There is of course the option to use a different method than BLAST to screen the potential targets.

The best reason not to use BLAST is that it has proved to be difficult to specify an exact number of mismatches to use as a threshold for keeping or discarding segments, or to specify patterns where parts of the query can have more or fewer mismatches (as in segment 2 of our targets) in an alignment. BLAST is also a heuristic method which means it cannot guarantee that it finds all alignments. Using a non-heuristic method would be the best option precision-wise, but that usually means that the time for screening targets will increase a lot for a larger database.

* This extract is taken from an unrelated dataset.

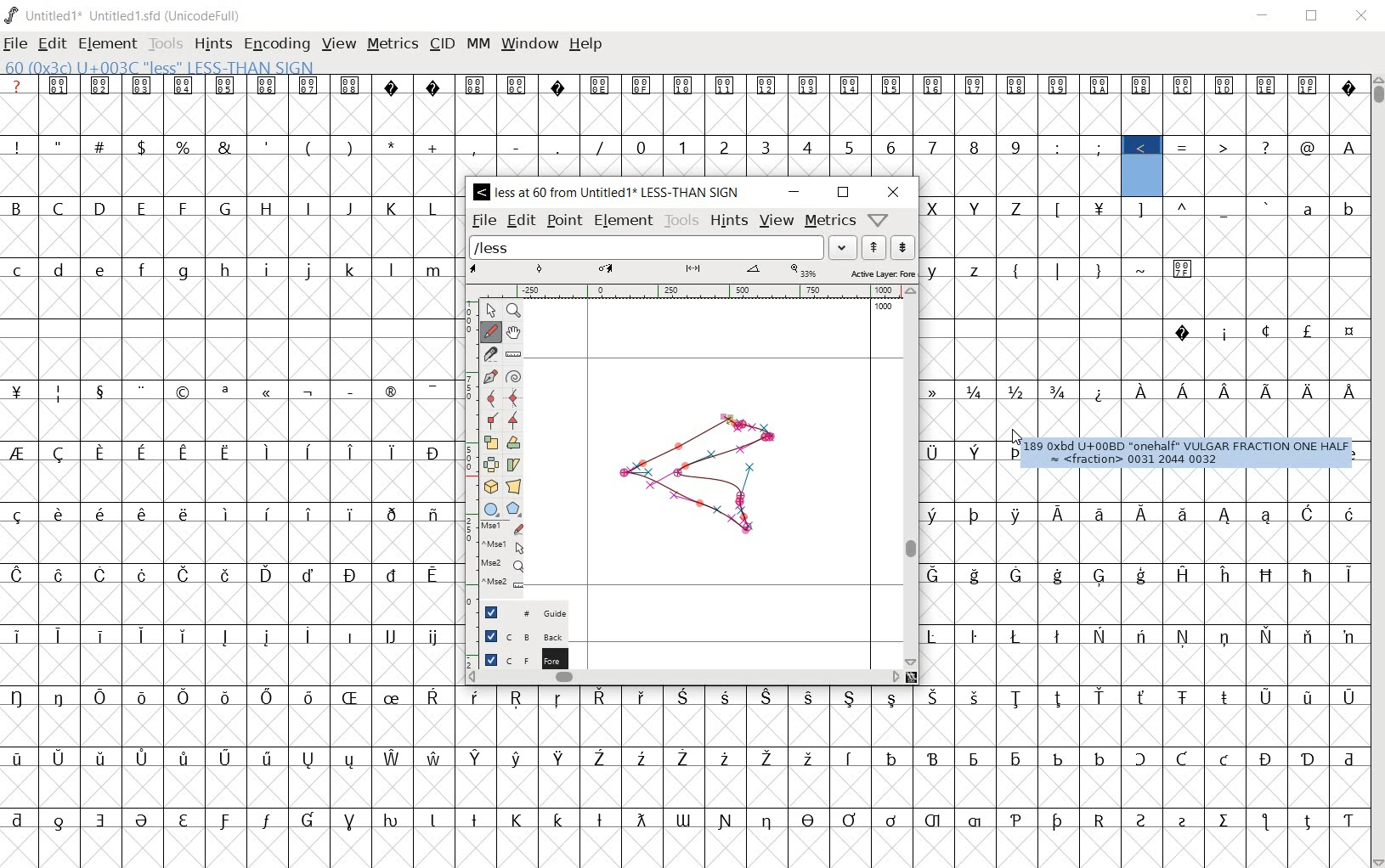 The width and height of the screenshot is (1385, 868). I want to click on flip the selection, so click(491, 463).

7. Ethical considerations and challenges

During the course of this project we considered and analysed the impact of the results and their possible repercussions from an ethical point of view. Analysing the ethical aspects of projects requires reflecting over society, nature, environmental sustainability, individual people and human rights. This type of analysis is a difficult one to make and there is often no clear answer to a certain problem, since there are so many aspects to contemplate aside from just the potential economic or scientific benefits.

Aspects such as risks and benefits, moral values and duties, rights and justice have to be taken into consideration and analysed from different points of view. Who should be held responsible? Whose rights do we need to consider? Who will reap the benefits and who will be affected by the fallout if something should go wrong? Is the product or technique safe? Is it just, in means of accessibility for all the people of the world? Is it sustainable to use with no risks of disrupting any balances? These are questions that we have pondered over since the beginning of our project and we have done our best to consider all the aspects that are relevant, both positive and negative ones.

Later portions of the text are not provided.